Ein schönes Wunderdetail ereignete sich noch: Im Februar 2025 kaufte ich Tickets für ein Konzert im Juni, von dem ich mir heimlich gewünscht hatte, es mit meinem zukünftigen Partner zu besuchen. Das mag vielleicht niemand glauben, aber das Konzert fiel auf den Geburtstag meines nun Verlobten, und die Band gehört seit seiner Jugend zu seinen Favoriten – etwas, das ich beim Kauf kaum erahnen konnte. Eine so schöne Bestätigung hätten wir uns nicht ausdenken können.

Lopes und ihr Verlobter genießen ein Konzert in Zürich, Juni 2025, umgeben von Musik und bunten Lichtern, an seinem Geburtstag

Vierte Lektion: Das Umfeld ist wichtiger als man denkt

Ich könnte meine Lektionen viel weiter ausführen, doch würde es den Rahmen sprengen. Ein Thema, das mir dennoch am Herzen liegt, und das ich auch versuche in der jetzigen Beziehung anzugehen, ist das Umfeld eines Paares.

Als zweifaches Scheidungskind hat man nicht verinnerlicht, wie Zusammenhalt funktioniert. Als Migrantenkind, das ohne Großfamilie im Ausland lebt, hat man zudem deutlich weniger Verwandte, an die man sich mit elementaren Fragen wenden kann. Selbst in der Kirche war es schwierig, Rat zu finden. Viele Kurse und Hilfsangebote sind eher darauf ausgelegt, Personen zu unterstützen, die aus intakten Familien kommen und „normal“ heiraten. Das merkt man erst, wenn man einen solchen Kurs besucht und eine krasse Familiengeschichte vorträgt. Die Kursleiter bemühen sich, verständnisvoll zu reagieren, doch man merkt, dass sie überfordert sind.

Die „guten“ Kinder einer Kirchengemeinde heiraten oft untereinander. Man möchte den wohlerzogenen Sohn nicht unbedingt einer Frau aus einer Patchwork-Familie anvertrauen. Hier sehe ich ein echtes Defizit unter Christen. Ich habe dazu auch keine Lösung parat, aber etwas mehr Offenheit unter Gläubigen könnte vieles vereinfachen.

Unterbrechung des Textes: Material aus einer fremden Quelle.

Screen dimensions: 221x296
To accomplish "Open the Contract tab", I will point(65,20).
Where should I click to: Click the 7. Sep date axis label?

Hinzu kam, dass wir sehr urban lebten. In der Stadt heiratete selten jemand aus meinem Umfeld. Oft waren mein Ex-Mann und ich die einzigen Verheirateten auf Geburtstagspartys oder allgemeinen Zusammenkünften. Es gab wenig Raum für den Austausch, den wir dringend benötigt hätten.

Es ist eine Illusion, eine Ehe ohne ein Umfeld zu führen, das die Ehe als Institution begrüßt. Um über Probleme zu reden, muss man sich mit dem Gegenüber identifizieren können. Ewige Singles oder stolze Geschiedene, die nie wieder heiraten wollen, sind schlechte Ratgeber für diejenigen, die es mit der Ehe ernst meinen. Kein passendes Umfeld zu finden verleitet dazu, sich zu verbiegen, um sich der Umgebung anzupassen.

Vom Gemeinsam geht man fließend ins Einsam über und unternimmt kaum noch etwas, bei dem man andere gleichgesinnte Paare trifft. Darunter leidet die Identität als Paar. 

Man muss nicht nur den Partner behutsam wählen, sondern auch das Umfeld gemeinsam gestalten, damit sich beide wohlfühlen.

Ich hätte es mir gewünscht, vieles von dem, was ich jetzt weiß, schon vor der Ehe intus zu haben. Es hätte mir vieles erspart. Trotzdem bin ich dankbar, den Weg neu gemeinsam gehen zu dürfen und wünsche allen, die sich eine neue Liebe wünschen, viel Erfolg und Gottes reichen Segen.